**TASK GOAL**
All lines in the listing below from the one containing "Instruction: Select the" through the last should be written out exactly, and only those.

**PROVIDED MATERIAL**
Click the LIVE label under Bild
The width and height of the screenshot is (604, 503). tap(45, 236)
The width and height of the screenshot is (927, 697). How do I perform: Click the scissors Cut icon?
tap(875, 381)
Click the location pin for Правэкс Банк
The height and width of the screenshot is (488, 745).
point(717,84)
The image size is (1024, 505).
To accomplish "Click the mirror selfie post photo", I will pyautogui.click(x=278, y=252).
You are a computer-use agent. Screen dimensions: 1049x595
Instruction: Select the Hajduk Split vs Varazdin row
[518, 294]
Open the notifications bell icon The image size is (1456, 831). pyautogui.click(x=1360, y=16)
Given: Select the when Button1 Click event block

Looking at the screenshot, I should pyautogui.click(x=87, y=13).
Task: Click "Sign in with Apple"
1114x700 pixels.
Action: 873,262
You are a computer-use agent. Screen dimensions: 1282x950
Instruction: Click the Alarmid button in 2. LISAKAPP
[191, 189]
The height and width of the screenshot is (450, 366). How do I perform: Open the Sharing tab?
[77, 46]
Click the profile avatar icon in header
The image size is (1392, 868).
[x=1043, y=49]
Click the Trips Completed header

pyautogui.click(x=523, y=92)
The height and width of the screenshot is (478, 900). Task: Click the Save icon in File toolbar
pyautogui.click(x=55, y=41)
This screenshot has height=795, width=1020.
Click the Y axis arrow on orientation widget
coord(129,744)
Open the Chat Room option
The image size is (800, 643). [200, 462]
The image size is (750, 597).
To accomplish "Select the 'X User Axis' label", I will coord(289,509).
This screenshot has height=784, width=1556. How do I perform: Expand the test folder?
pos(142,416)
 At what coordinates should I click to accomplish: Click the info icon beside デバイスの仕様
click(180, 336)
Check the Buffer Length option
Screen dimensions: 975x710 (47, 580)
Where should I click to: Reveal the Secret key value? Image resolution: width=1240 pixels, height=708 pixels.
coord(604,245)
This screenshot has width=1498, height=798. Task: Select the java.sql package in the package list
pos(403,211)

**EXERCISE ANSWER**
Instruction: Select the Hajduk Split vs Varazdin row
[518, 294]
Open the notifications bell icon The image size is (1456, 831). pyautogui.click(x=1360, y=16)
Given: Select the when Button1 Click event block

Looking at the screenshot, I should pyautogui.click(x=87, y=13).
Task: Click "Sign in with Apple"
1114x700 pixels.
Action: 873,262
You are a computer-use agent. Screen dimensions: 1282x950
Instruction: Click the Alarmid button in 2. LISAKAPP
[191, 189]
The height and width of the screenshot is (450, 366). How do I perform: Open the Sharing tab?
[77, 46]
Click the profile avatar icon in header
The image size is (1392, 868).
[x=1043, y=49]
Click the Trips Completed header

pyautogui.click(x=523, y=92)
The height and width of the screenshot is (478, 900). Task: Click the Save icon in File toolbar
pyautogui.click(x=55, y=41)
This screenshot has height=795, width=1020.
Click the Y axis arrow on orientation widget
coord(129,744)
Open the Chat Room option
The image size is (800, 643). [200, 462]
The image size is (750, 597).
To accomplish "Select the 'X User Axis' label", I will coord(289,509).
This screenshot has height=784, width=1556. How do I perform: Expand the test folder?
pos(142,416)
 At what coordinates should I click to accomplish: Click the info icon beside デバイスの仕様
click(180, 336)
Check the Buffer Length option
Screen dimensions: 975x710 (47, 580)
Where should I click to: Reveal the Secret key value? Image resolution: width=1240 pixels, height=708 pixels.
coord(604,245)
This screenshot has width=1498, height=798. Task: Select the java.sql package in the package list
pos(403,211)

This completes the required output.